One (in some states) or more persons can form a LLC by filing the required papers with the Secretary of State and paying the stipulated fees. Banks and insurance companies may not qualify to register a LLC. Certain states restrict some professionals, like accountants and architects, from forming an LLC to render their services.

The management of an LLC is very flexible. The members can decide on the type of management they want. Either all the members together, a single member or a small group of members can run the company. Alternatively, an outsider (including a corporation) can be appointed to manage the affairs of the company. The management parameters are usually set out in a document known as the Operating Agreement.

Normally the voting rights would be in proportion to the interest held, but with the consensus of members it could be one member one vote. The members can also decide the guidelines for profit sharing, mode of dissolution and transfer of interest.

A properly structured LLC can be ideal for several types of businesses. That is why LLCs are gaining in popularity.

Written by admin on October 12th, 2011

Tagged with , ,

How to Incorporate a Business   no comments

Posted at 8:08 pm in Incorporate Online



The question of why incorporate a business has a simple answer: a corporation is a legal fiction that is used to protect the business owner’s personal assets from being taken should the owner be sued. If you are a sole proprietor, you might be considering making the switch over to incorporation. When you are ready to learn how to incorporate, business owners should know that they can use services that allow them to incorporate online.

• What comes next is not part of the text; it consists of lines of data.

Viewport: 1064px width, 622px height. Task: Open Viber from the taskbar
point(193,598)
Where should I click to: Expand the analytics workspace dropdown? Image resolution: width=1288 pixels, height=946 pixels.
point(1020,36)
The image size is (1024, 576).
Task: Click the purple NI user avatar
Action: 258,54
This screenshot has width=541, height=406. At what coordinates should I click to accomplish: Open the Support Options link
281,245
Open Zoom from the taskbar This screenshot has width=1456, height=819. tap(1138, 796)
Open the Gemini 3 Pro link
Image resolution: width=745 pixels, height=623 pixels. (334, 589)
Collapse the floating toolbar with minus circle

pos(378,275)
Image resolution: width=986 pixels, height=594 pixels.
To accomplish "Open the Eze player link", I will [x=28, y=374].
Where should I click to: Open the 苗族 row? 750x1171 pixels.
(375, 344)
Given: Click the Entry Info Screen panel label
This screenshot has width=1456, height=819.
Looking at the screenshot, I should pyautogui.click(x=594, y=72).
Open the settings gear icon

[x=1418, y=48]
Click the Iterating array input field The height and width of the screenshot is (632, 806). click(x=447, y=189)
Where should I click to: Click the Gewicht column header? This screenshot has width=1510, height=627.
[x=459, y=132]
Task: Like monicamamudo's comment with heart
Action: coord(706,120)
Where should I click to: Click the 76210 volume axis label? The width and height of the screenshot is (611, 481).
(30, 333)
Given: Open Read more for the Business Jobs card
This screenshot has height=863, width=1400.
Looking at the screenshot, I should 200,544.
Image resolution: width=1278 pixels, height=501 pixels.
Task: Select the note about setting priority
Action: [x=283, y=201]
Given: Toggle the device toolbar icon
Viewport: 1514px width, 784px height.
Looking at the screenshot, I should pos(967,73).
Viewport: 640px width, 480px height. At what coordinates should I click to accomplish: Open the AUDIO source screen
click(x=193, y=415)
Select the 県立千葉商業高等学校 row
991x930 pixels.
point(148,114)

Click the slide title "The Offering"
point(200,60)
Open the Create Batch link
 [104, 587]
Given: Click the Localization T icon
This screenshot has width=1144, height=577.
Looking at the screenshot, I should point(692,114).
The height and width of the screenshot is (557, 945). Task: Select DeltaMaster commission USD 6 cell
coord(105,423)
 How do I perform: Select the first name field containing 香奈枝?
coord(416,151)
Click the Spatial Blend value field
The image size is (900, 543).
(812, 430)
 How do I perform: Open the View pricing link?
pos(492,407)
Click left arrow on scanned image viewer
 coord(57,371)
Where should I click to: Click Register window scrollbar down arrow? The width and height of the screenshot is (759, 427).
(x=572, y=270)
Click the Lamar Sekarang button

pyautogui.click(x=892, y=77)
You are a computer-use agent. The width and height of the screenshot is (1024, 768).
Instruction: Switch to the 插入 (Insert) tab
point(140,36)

How to incorporate depends on what corporate structure you wish to use for you business. There are four basic types of incorporation, and they include the LLC, an S-corporation, a C-corporation, and a non-profit. There are several factors that go into the choice of which structure to use. You will need to decide if your business has a great amount of growth potential, or if what you are selling has the potential of causing injury to people who purchase the product or service and if you could be sued for damages. You will also have to decide how much paperwork you are prepared to deal with, or if you have the resources to hire a professional accountant. Another question to consider is if your business will be conducted outside of your home state.

If you answer in the negative to all of the above questions, then an LLC might cover your business’s needs. If you find yourself answering affirmatively to one or more of the questions, then you will want to seriously consider utilizing the S-Corporation structure. Some states offer more protections and privacy with less regulation than others, so you will need to think about the scope of your business.

There are many organizations that are ready to help you get started with the process of online incorporation. When you are considering incorporating, business owners are pleased to discover that filling out the required paperwork does not require a legal professional. Having said that, business law is very complex, and it is easy to make mistakes that can cost you big bucks, so many business owners like to have a professional handle this aspect for them.

You may want to consult with your tax adviser or accountant for help with incorporation, or you could hire an attorney. The last is not the least expensive option, however, and can sometimes be priced out of a small business owner’s budget. A popular way to get help with incorporating is to use an online incorporation service. These economical services help you with all of the appropriate paperwork you will need in order to get set up as a corporation. They are also prepared to do so in each state in which you would like to do business. When you incorporate online, the fees and services offered can vary a great deal, so it pays to comparison shop for these services in order to find the best service at the best price.